Shakespeare’s Dog


Garrick’s friend Hogarth and his dog (1745)

I stumbled across an amazing quotation from Heinrich Heine the other day, as I was busy preparing for a talk in Nice and, beyond that, the writing of my last chapter on how an actor’s Shakespeare was seen from abroad in the long eighteenth century.

It goes like this in German:

Dieser Garrick aber liebte den großen Dichter, und, zum Lohn für solche Liebe, liegt er begraben in Westminster, neben dem Piedestal der Shakespeareschen Statue, wie ein treuer Hund zu Füssen seines Herrn.

And, I think, like this in English:

But this Garrick loved the great poet, and, as a reward for such love, lies buried in Westminster, near the pedestal of the Shakespeare statue, like a faithful dog at the feet of his master.

This is an unpleasant but not an unfamiliar sentiment for nineteenth-century commentators on Shakespeare, and is indeed very close to an essay by Charles Lamb in which he deplores the fact that Garrick – a mere actor – is remembered as a “twin star” to Shakespeare.

However, there is for me more to this passage than meets the eye. I think it has a methodological value. Given the central pairing of my thesis, Shakespeare and eighteenth-century acting, it is all too easy to reduce each element in my efforts to get it to fit with the other. This is particularly likely when I’m writing about actors. All too often, I make Garrick a dog to Shakespeare.

It happens like this: with the best intentions, I argue for Garrick’s literary critical nous and the power of his performances. Yet it is only a small step from here to the hound. Garrick’s analytical mind illuminates Shakespeare and the force of his acting carries Shakespeare to the eighteenth-century masses. The performer serves his master, and I forget Garrick’s revolutionary work as a theatre manager, his influence on painting and on ballet technique, his own writing of plays and farces, and much much more.

What makes this more complicated, however, is that Garrick himself was proud to be seen as a servant to the bard, and even called himself a “missionary” for Shakespeare in a letter he wrote to Voltaire. This is the original sense of the description of the actor as Shakespeare’s “twin star” on his funeral monument.

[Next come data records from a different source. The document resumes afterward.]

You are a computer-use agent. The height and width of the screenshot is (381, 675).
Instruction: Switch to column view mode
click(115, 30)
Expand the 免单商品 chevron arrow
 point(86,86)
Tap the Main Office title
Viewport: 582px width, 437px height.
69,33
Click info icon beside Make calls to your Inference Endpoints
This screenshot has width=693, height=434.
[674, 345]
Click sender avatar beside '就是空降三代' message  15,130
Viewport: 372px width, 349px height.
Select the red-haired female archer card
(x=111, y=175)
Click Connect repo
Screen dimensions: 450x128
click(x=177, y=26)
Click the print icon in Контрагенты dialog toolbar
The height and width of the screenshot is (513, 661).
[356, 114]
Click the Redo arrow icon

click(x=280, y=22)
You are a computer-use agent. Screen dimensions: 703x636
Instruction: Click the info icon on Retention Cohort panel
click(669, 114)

What Heine has done, and what I must not, is to take the connection between Shakespeare and Garrick and make it hierarchical, transforming the actor from the author’s twin to his pet, and emphasising how much Shakespeare exceeds his theatrical interpreters. Rather, I should, as much as possible, recognise what is really a paradoxical relationship between performer and poet in this period (and indeed, one might say, later too): Shakespeare, both as myth and in his writings, exceeds the world of performance; yet, at the same time, performance also exceeds Shakespeare.